[Records from a data collection]
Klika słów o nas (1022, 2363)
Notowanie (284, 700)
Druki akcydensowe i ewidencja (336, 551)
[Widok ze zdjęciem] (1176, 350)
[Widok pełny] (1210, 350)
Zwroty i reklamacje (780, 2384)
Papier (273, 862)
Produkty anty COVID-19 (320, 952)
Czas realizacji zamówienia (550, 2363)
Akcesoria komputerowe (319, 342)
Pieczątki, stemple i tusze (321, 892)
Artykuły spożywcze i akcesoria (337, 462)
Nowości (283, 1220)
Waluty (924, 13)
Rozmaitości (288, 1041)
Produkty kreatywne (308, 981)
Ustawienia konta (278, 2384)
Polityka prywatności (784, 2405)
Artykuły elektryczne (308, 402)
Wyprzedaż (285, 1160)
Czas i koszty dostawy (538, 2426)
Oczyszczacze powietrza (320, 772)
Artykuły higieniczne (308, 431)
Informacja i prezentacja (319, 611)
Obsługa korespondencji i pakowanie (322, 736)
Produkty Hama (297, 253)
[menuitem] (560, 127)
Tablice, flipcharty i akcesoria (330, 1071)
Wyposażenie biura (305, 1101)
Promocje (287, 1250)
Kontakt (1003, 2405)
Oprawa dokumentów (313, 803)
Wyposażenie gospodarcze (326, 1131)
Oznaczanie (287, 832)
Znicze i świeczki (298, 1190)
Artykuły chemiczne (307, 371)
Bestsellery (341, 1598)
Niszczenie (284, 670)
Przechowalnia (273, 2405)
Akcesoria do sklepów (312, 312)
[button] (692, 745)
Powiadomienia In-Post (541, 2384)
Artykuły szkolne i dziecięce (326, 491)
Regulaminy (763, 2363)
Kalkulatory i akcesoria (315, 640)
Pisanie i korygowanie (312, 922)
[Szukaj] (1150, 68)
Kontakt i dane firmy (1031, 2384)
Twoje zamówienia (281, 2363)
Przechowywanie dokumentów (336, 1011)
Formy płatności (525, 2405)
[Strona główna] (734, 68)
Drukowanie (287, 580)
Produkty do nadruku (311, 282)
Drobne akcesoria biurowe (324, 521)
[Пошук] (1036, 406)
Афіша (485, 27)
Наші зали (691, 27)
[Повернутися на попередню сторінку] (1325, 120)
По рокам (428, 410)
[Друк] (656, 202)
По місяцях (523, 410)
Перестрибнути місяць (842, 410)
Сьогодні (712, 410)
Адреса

→ **The problem**:
Take the line with "Produkty do nadruku (311, 282)" and all lines after it through the end of the records, and write them out exactly; include nothing else.

→ **Result for this task**:
Produkty do nadruku (311, 282)
Drobne akcesoria biurowe (324, 521)
[Пошук] (1036, 406)
Афіша (485, 27)
Наші зали (691, 27)
[Повернутися на попередню сторінку] (1325, 120)
По рокам (428, 410)
[Друк] (656, 202)
По місяцях (523, 410)
Перестрибнути місяць (842, 410)
Сьогодні (712, 410)
Адреса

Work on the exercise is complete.